> **BRANO**
Il nostro eroe entra quindi in una delle tombe più lunghe della Valle (125 metri in totale) attraverso lo stesso passaggio percorso da Drovetti, tanto da descrivere “lo non potei comprendere come un sarcofago siccome mi era stato descritto avesse potuto essere introdotto in quella cavità che l’arabo mostrava a dito”.
L’impresa pare impossibile, ma visto che la fortuna aiuta gli audaci, Belzoni vede una delle sue guide precipitare in uno dei pozzi e ferirsi gravemente. Recuperando il malcapitato, scopre il corridoio principale e l’ingresso “vero” della tomba. Diventa quindi possibile estrarre il coperchio (in fondo pesa “solo” 7 tonnellate…) ma immediatamente viene accusato di furto da un solerte funzionario locale. Interverrà personalmente Drovetti per confermare il “regalo” del coperchio e prendere possesso del sarcofago.
E così il coperchio dello splendido sarcofago di Ramses III (perché sua era la tomba, la KV11) finirà al Fitzwilliam Museum di Cambridge, donato da Belzoni in persona, e il sarcofago al Louvre, donato da Drovetti.
Il coperchio è di una bellezza stordente (la descrizione è sotto la sua foto), probabilmente i due pezzi meriterebbero di essere riuniti.
Ma poco dopo l’amicizia di Belzoni con Drovetti svanirà dietro ad un obelisco conteso. Anzi, affonderà, letteralmente.

> **COSA FARE**
Trascrivi senza modifiche la parte del brano sul sarcofago di Ramses III che si apre con le parole "Il nostro eroe" e si chiude con "possesso del sarcofago.". Il materiale riportato di seguito non ha alcun ruolo in questo esercizio.

> **DATI**
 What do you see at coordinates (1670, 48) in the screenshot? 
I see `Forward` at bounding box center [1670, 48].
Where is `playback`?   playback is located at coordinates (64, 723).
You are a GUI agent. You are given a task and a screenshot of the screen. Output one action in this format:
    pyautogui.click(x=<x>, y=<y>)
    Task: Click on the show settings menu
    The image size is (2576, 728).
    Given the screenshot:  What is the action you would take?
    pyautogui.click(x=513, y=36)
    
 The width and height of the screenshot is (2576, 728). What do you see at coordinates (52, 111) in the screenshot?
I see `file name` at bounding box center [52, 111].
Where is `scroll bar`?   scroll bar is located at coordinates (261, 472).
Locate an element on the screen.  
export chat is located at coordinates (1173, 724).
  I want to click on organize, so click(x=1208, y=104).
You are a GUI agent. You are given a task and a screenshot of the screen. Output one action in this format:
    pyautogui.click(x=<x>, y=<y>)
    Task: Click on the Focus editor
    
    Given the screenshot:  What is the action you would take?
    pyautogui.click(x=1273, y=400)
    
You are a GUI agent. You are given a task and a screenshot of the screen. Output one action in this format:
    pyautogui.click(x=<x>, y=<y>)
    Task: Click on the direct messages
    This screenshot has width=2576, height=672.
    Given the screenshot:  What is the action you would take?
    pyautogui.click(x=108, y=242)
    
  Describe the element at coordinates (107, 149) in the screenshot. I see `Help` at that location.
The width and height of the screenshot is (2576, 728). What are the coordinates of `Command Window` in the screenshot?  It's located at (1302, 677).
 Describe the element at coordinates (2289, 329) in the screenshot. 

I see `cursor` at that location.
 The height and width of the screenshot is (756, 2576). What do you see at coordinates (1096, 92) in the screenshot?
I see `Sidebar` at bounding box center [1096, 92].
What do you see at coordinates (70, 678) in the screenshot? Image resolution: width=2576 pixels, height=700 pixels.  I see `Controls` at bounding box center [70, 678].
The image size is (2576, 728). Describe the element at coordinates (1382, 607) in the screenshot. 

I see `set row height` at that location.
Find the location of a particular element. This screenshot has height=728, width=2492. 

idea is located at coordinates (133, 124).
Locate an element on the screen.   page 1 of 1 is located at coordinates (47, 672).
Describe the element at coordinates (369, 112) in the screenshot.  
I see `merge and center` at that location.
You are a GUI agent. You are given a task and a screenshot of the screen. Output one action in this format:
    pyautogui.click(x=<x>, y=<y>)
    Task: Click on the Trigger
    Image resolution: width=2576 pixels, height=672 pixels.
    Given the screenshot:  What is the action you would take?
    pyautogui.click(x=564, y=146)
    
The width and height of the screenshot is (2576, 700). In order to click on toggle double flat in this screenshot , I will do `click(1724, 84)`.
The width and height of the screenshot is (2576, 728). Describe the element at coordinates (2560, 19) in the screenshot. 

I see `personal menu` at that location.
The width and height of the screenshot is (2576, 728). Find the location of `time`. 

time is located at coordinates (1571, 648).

> **RISPOSTA**
Il nostro eroe entra quindi in una delle tombe più lunghe della Valle (125 metri in totale) attraverso lo stesso passaggio percorso da Drovetti, tanto da descrivere “lo non potei comprendere come un sarcofago siccome mi era stato descritto avesse potuto essere introdotto in quella cavità che l’arabo mostrava a dito”.
L’impresa pare impossibile, ma visto che la fortuna aiuta gli audaci, Belzoni vede una delle sue guide precipitare in uno dei pozzi e ferirsi gravemente. Recuperando il malcapitato, scopre il corridoio principale e l’ingresso “vero” della tomba. Diventa quindi possibile estrarre il coperchio (in fondo pesa “solo” 7 tonnellate…) ma immediatamente viene accusato di furto da un solerte funzionario locale. Interverrà personalmente Drovetti per confermare il “regalo” del coperchio e prendere possesso del sarcofago.